***** Provided material *****

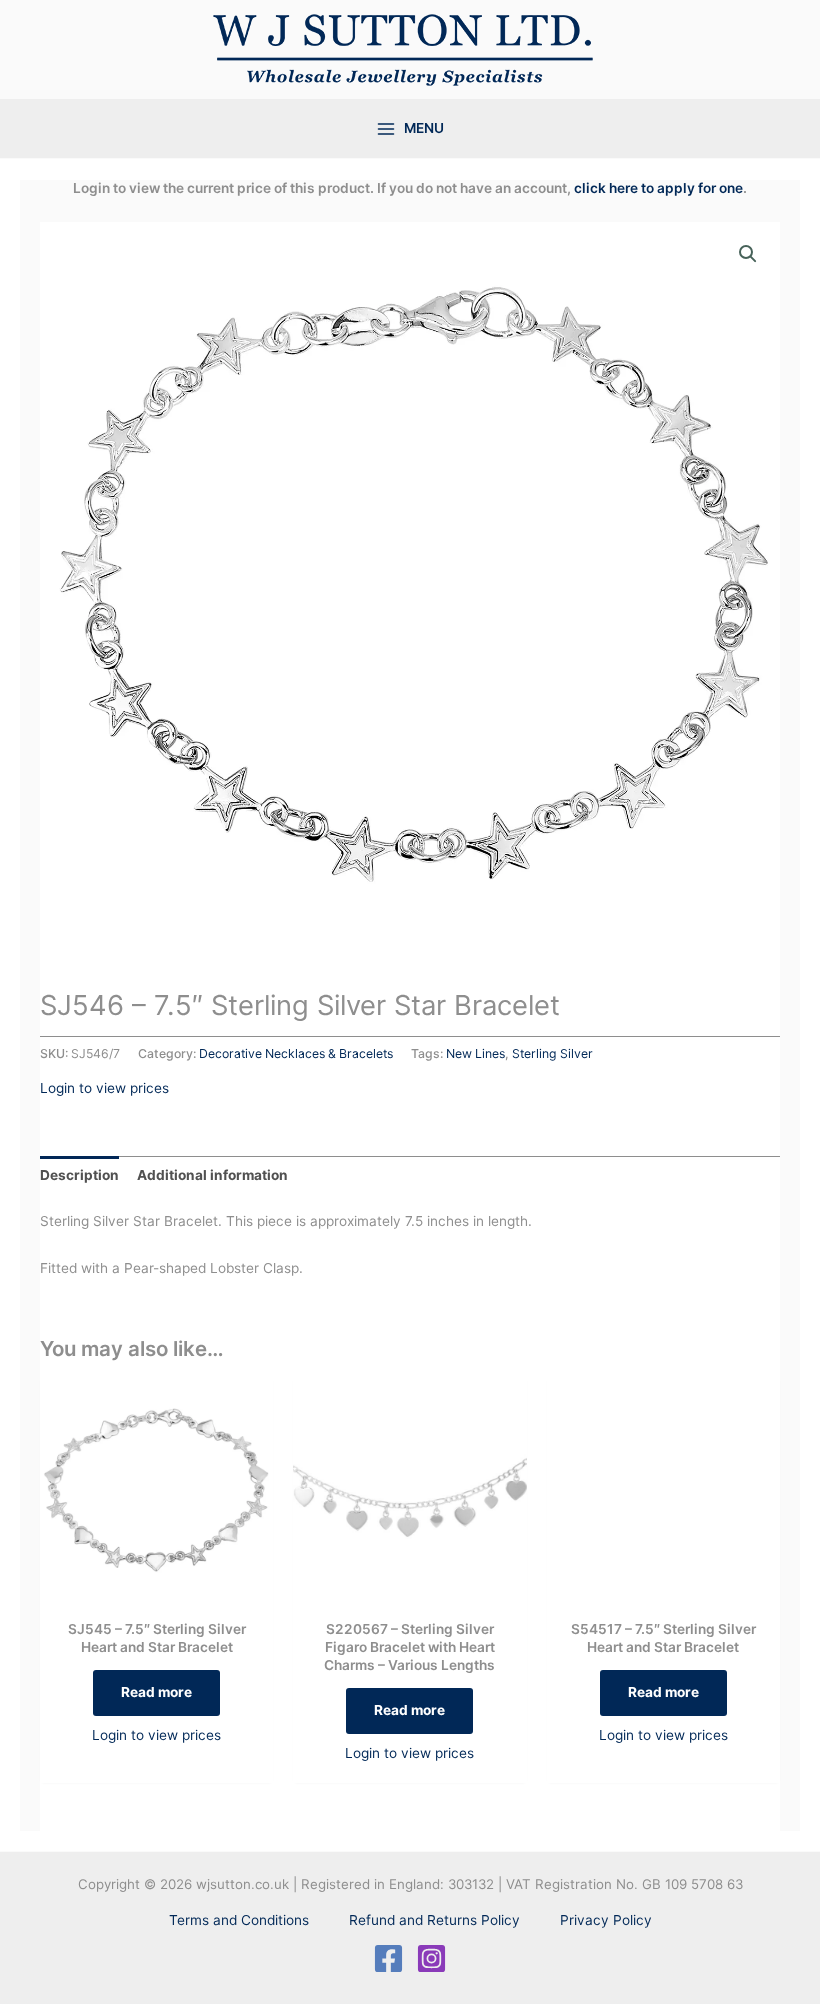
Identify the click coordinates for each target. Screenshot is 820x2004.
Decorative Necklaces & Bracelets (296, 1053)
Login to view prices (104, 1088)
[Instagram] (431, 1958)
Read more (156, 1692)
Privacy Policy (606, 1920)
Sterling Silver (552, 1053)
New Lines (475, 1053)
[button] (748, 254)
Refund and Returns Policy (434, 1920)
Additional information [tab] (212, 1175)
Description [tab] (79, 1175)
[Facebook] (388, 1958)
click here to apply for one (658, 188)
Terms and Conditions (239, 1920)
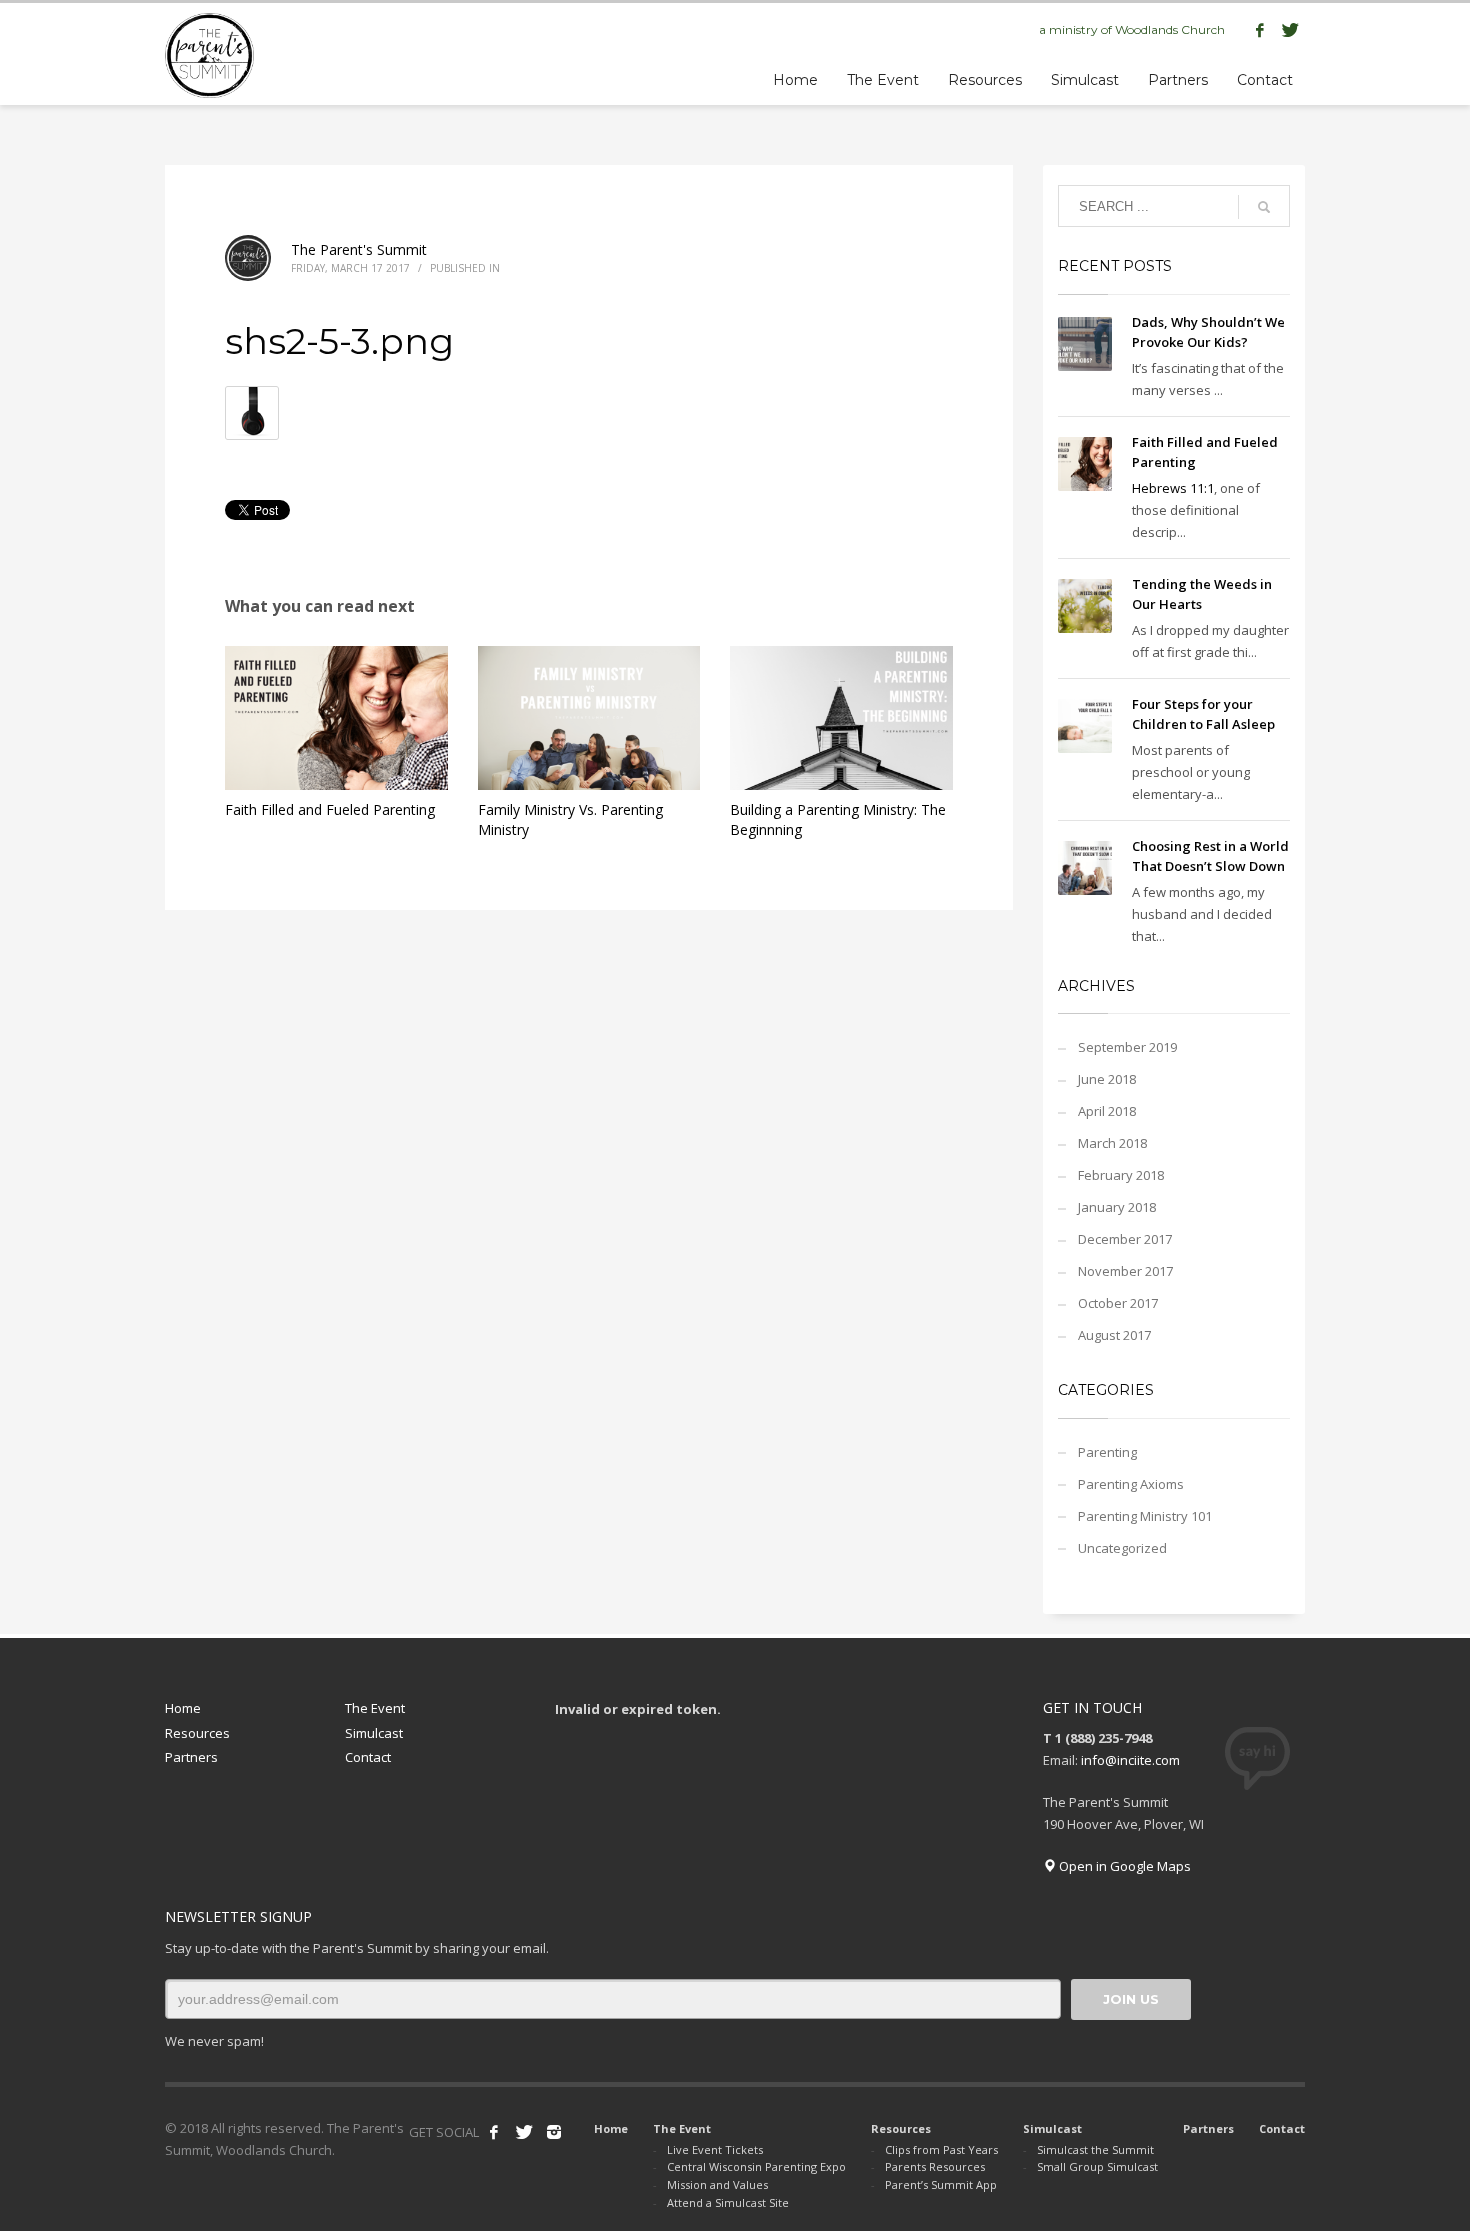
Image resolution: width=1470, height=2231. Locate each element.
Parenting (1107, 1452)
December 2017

*****

Pictures don't belong in the copy. Transcribe every record exactly as it appears.

Answer box:
Identify the click coordinates for each target. Screenshot is 820x2004.
Decorative Necklaces & Bracelets (296, 1053)
Login to view prices (104, 1088)
[Instagram] (431, 1958)
Read more (156, 1692)
Privacy Policy (606, 1920)
Sterling Silver (552, 1053)
New Lines (475, 1053)
[button] (748, 254)
Refund and Returns Policy (434, 1920)
Additional information [tab] (212, 1175)
Description [tab] (79, 1175)
[Facebook] (388, 1958)
click here to apply for one (658, 188)
Terms and Conditions (239, 1920)
Image resolution: width=1470, height=2231. Locate each element.
Parenting (1107, 1452)
December 2017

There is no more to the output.